NIGERIA: World’s champion in malaria deaths

CONTRA-INDICATIONS BY Steve Osuji 

All the indices are frightening. No, let’s say all the indices are frighteningly negative. From budgeting to fund deployment, primary healthcare, health delivery, personnel facilities, training, management of communicable and noncommunicable diseases, research, name it. Hardly a good report from any quarter. The plain truth is that Nigeria’s healthcare sector in its current state is at best, comatose, if not in the doldrums. But more troubling is that the managers seem not to have the capacity to reform the system or drive any significant change. And we must not forget the ever present national canker, corruption. 

The issue is of such elephantine proportions that no single article can do justice to it, so let’s illustrate with a few examples and incidents.
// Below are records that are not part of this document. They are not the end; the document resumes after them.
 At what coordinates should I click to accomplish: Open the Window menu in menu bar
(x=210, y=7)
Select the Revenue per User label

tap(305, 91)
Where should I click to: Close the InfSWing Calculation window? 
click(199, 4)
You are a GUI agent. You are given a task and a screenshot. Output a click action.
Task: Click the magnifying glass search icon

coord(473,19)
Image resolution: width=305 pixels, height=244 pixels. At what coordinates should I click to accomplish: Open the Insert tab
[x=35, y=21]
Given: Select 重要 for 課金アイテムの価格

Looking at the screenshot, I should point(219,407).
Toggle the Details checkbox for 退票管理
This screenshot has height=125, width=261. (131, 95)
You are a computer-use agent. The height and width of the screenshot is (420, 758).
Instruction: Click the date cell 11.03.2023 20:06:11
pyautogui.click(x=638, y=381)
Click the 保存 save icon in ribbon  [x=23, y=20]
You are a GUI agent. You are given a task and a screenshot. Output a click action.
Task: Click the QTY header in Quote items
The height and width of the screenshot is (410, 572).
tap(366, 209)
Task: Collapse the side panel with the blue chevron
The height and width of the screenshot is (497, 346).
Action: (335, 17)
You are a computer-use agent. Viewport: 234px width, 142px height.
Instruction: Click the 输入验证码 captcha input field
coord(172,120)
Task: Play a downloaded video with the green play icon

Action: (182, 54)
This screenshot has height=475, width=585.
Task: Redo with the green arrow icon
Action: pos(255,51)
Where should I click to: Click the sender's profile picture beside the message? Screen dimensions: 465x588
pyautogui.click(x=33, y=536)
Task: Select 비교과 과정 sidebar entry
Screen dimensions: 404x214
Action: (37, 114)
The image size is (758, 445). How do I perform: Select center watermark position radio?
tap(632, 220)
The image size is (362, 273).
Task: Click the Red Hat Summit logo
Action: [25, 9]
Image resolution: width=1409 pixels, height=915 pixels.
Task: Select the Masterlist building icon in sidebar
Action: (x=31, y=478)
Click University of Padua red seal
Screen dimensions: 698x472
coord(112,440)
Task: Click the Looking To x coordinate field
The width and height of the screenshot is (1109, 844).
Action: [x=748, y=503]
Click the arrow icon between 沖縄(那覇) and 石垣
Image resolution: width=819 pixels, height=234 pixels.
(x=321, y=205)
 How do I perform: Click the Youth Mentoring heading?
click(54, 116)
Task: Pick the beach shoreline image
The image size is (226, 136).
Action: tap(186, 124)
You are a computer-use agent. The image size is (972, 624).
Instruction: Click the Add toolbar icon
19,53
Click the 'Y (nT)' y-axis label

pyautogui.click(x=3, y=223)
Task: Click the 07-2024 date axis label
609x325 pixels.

A recent World Health Organisation (WHO) report states that Nigeria recorded the highest malaria deaths globally in 2020. Out of a total figure of 627,000 globally, Nigeria accounted for 31.9 per cent (approximately 200,000). Considering the figures already recorded this year in some northwest states, we are likely to have higher malaria deaths in 2021. To further illustrate Nigeria’s prostrate position, the second most afflicted country in the world is the Democratic Republic of Congo (DRC) and it comes a distant second with mere 13.2 per cent. 

The first point to note here is that Nigeria has lapsed into the category of DRC: crisis-ridden, endemic graft, acutely impoverished population and very weak governance structures. Other African countries queuing behind Nigeria and DRC on this ignoble list are Uganda, Mozambique, Angola and Burkina Faso. They account for more than half of global malaria deaths in 2020.

One would expect that a dire figure as this would jolt Nigeria’s leadership into an emergency mode of sort. One would wager that Nigeria set up a Presidential Task Force on COVID19 last year only because it is in vogue; it is on the global front burner and it is a conduit for huge local and global funding.  It’s always about the funds! But a thinking country would also have set up side by side, a taskforce against malaria resurgence in Nigeria. 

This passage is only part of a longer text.